Beck und die in Glasgow mit zwei Medaillen im Becken erfolgreiche Köhler hatten dem deutschen Team eine vielversprechende Ausgangslage erarbeitet. "Wir haben alle einen guten Job gemacht. Dass Silber rausgekommen ist, freut uns umso mehr", sagte Beck. Meißner brachte die Mannschaft nach vorne, 1500-Meter-Europameister Wellbrock übernahm als Schlussschwimmer zwischenzeitlich die Spitze. Doch Zehn-Kilometer-Olympiasieger Weertman spielte seine ganze Routine aus.

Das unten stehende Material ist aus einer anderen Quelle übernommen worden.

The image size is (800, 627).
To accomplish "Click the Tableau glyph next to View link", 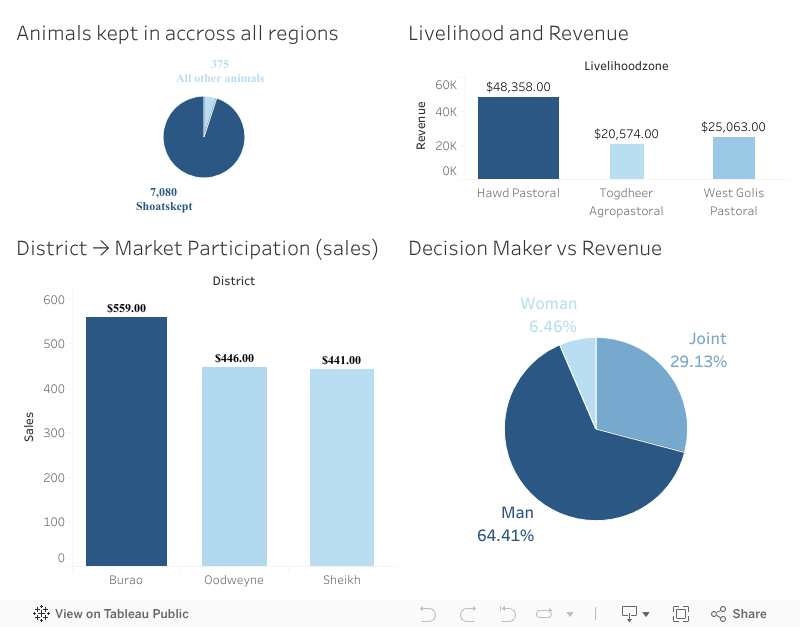I will click(40, 613).
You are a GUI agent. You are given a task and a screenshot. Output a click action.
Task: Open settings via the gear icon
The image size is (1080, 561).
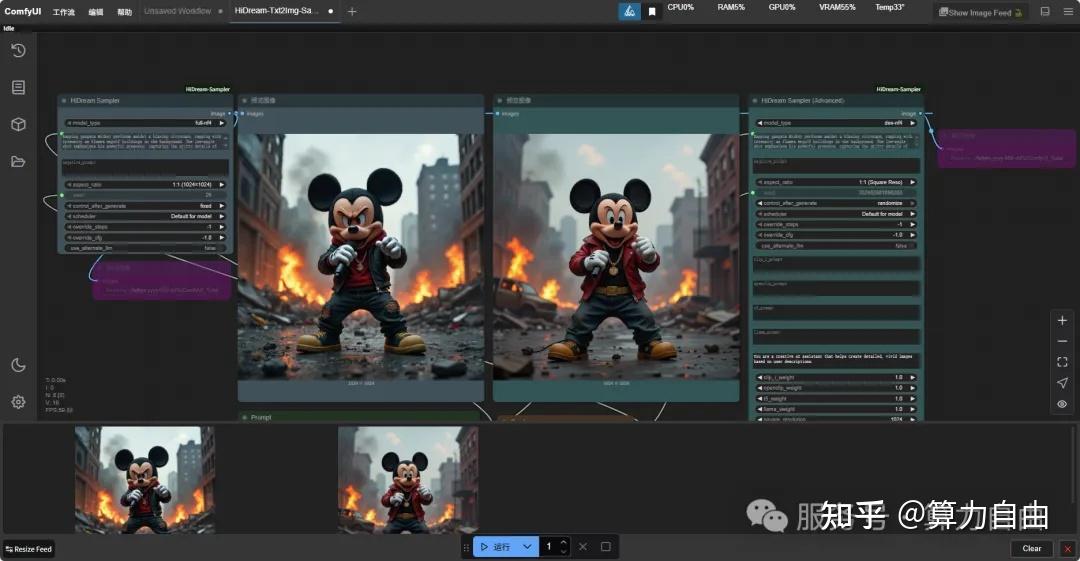tap(18, 402)
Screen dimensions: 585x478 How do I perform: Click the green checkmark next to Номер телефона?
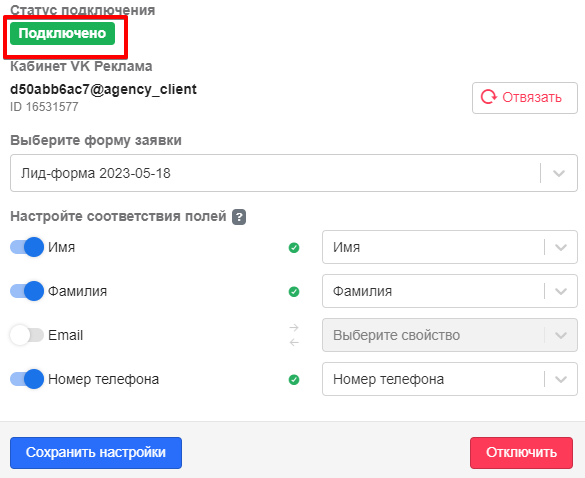(x=294, y=379)

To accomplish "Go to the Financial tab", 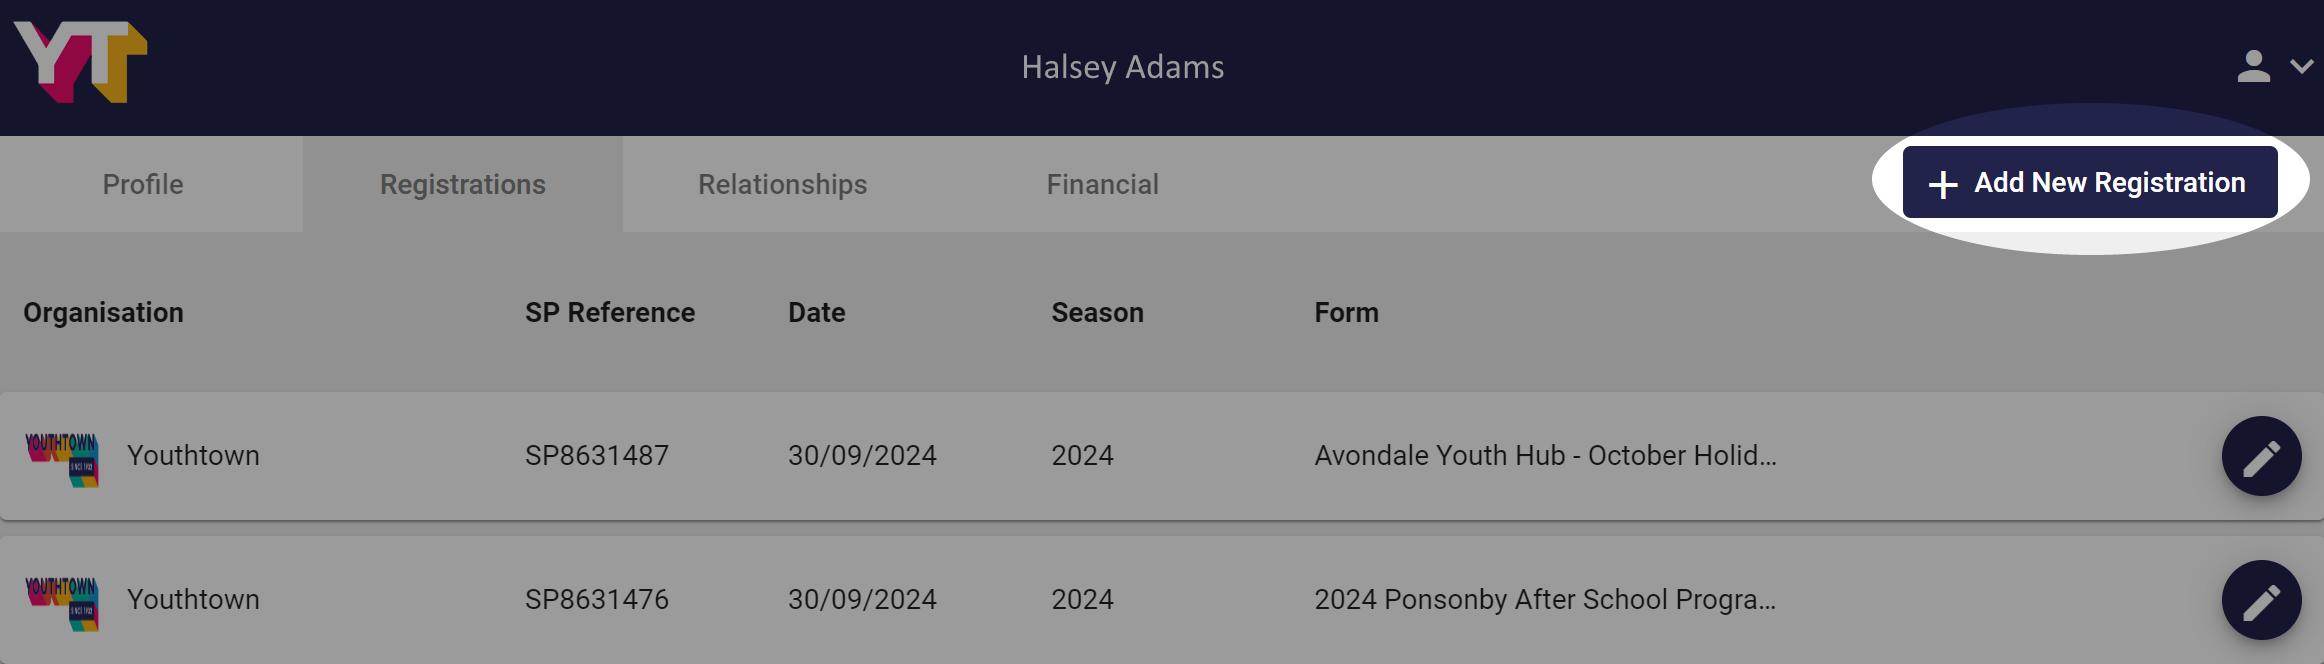I will [1103, 184].
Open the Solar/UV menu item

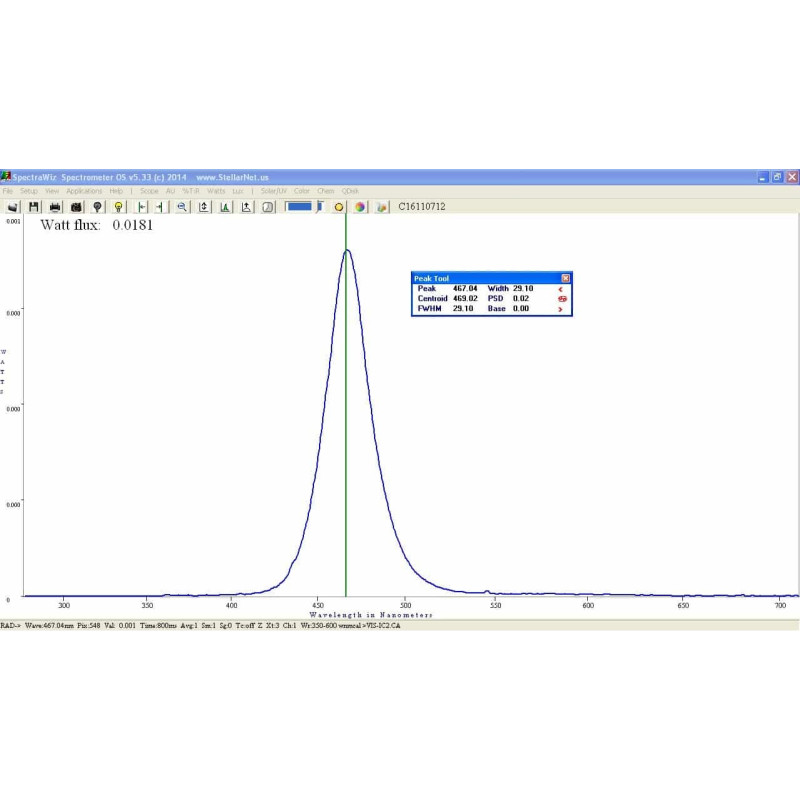274,190
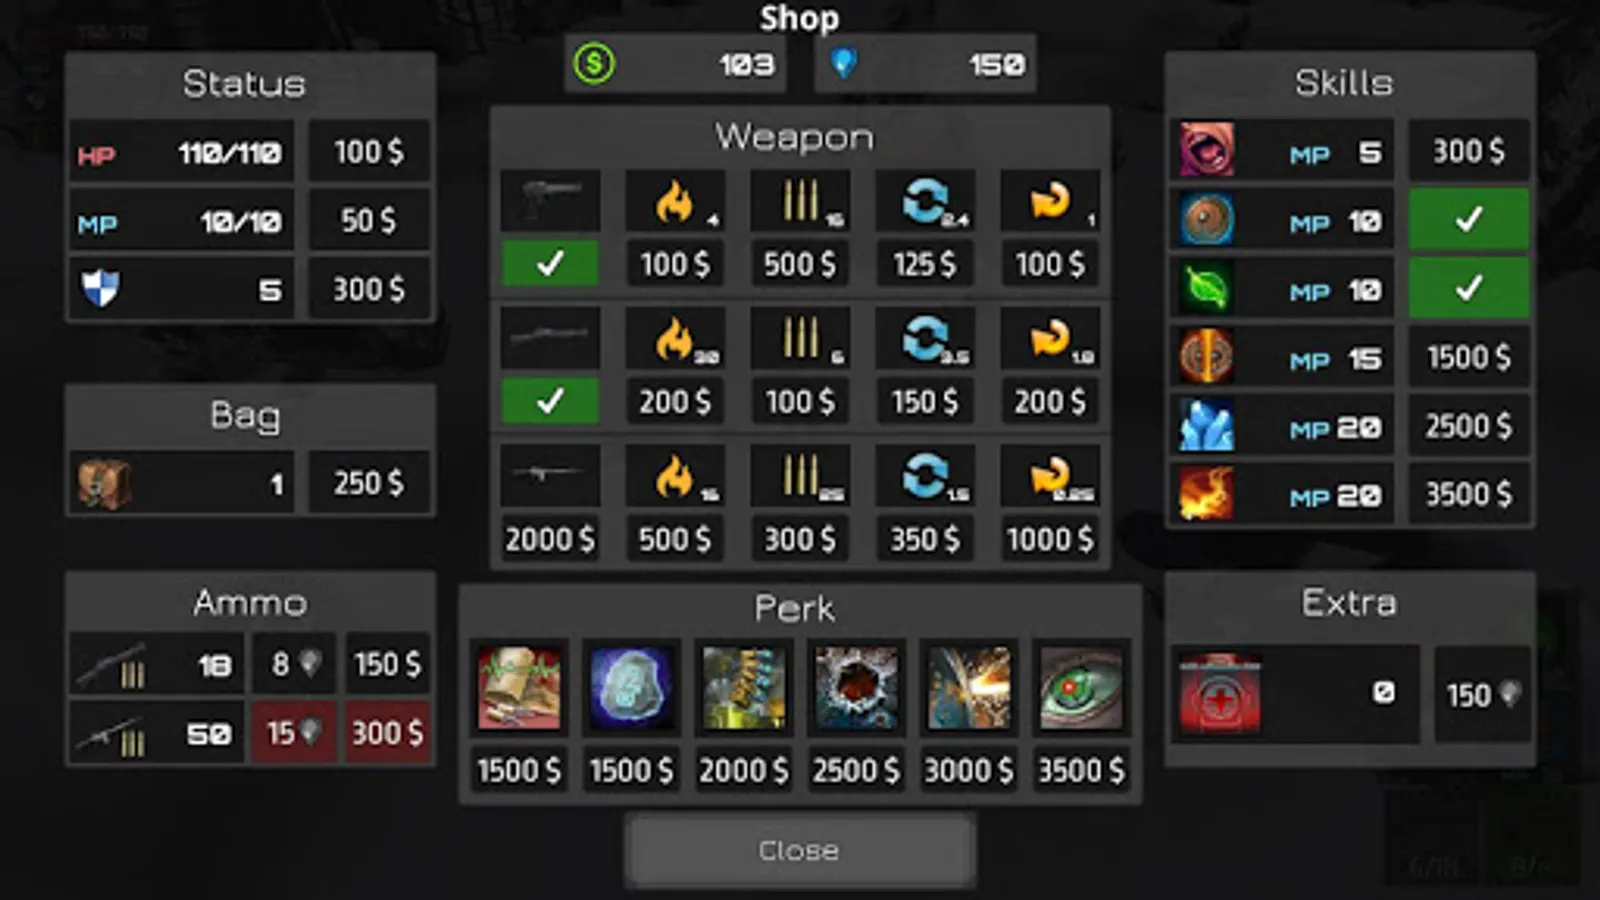Toggle the shield skill green checkmark
The image size is (1600, 900).
1469,219
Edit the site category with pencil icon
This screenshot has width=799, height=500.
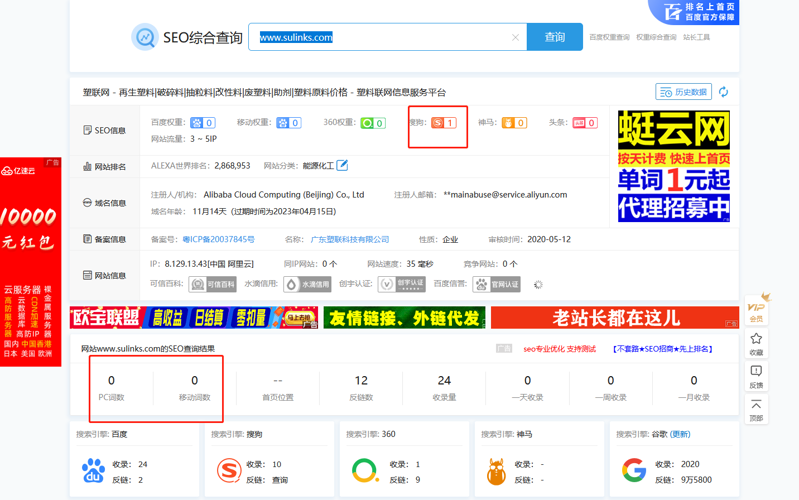342,165
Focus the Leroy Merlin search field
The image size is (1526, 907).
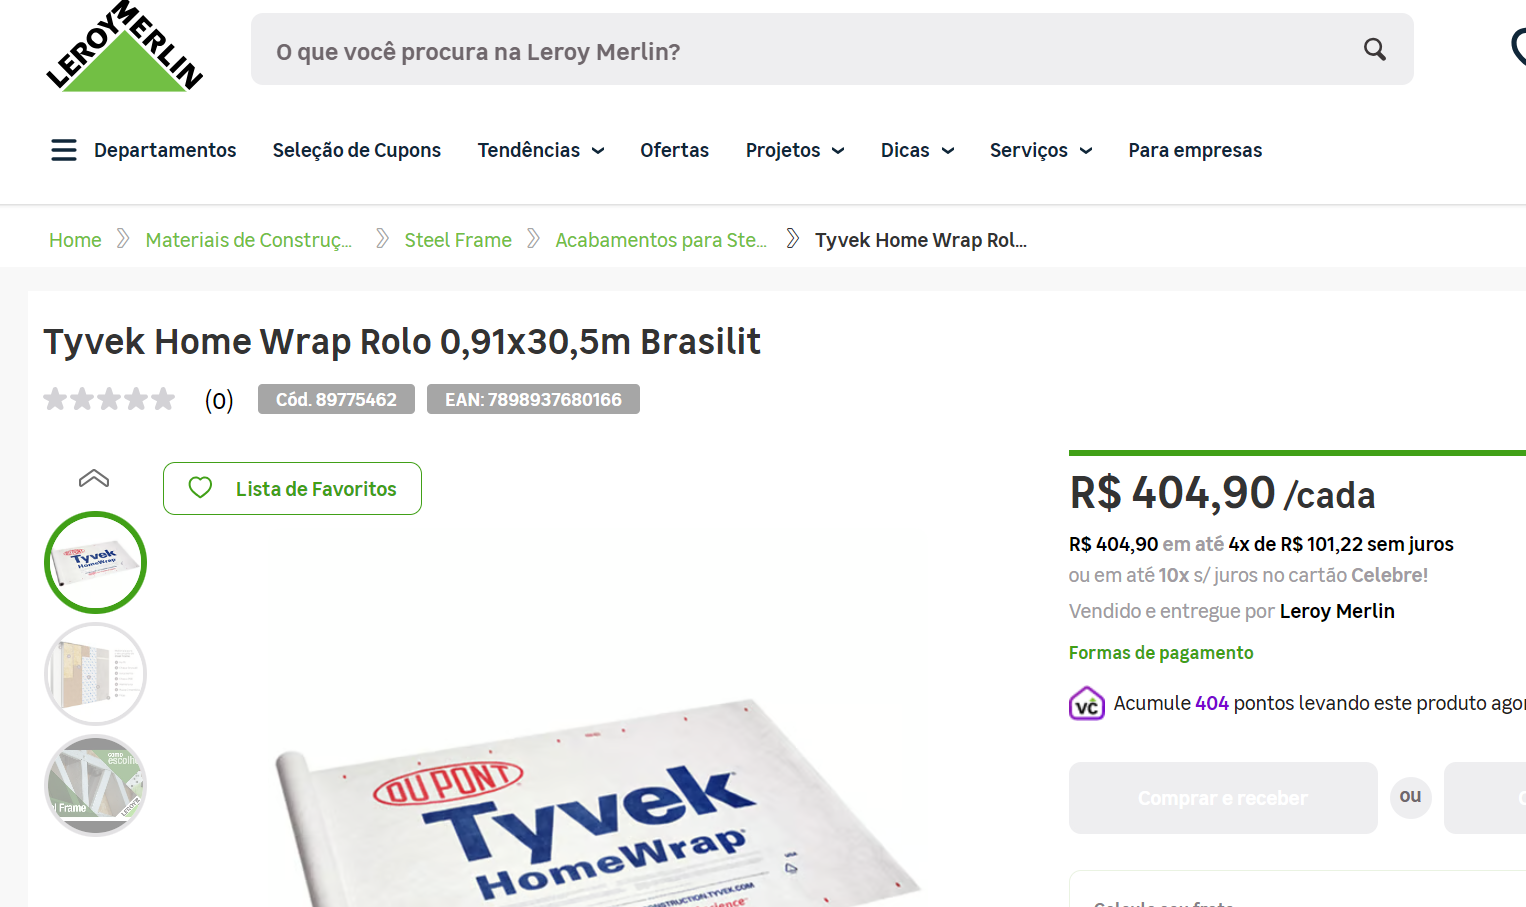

"Der Ferry weiß definitiv, was er macht. Er lag die ganze Zeit bei mir auf der Hüfte. Ich wiege wahrscheinlich 15, 20 Kilo weniger als er, da ist kein Wegkommen gewesen", beschrieb der 20-jährige Wellbrock den packenden Zweikampf gegen den 26-Jährigen. "Das hat er echt gut gemacht." Nach 52:35 Minuten fehlten 0,6 Sekunden auf Gold.

Erfahrung schlägt Jugend

"Freiwasser ist neben der ganzen schwimmerischen Form eine Erfahrungsgeschichte. Ferry hat hunderte Rennen gemacht auf höchstem Niveau", sagte Lurz. "Ich bin davon überzeugt, dass Florian das lernen wird die nächsten Jahre, wenn er dabei bleibt." Zum Abschluss stehen am Sonntag die Rennen über 25 Kilometer an. Dort sind jeweils drei deutsche Starter gemeldet, darunter die 43-jährige Angela Maurer.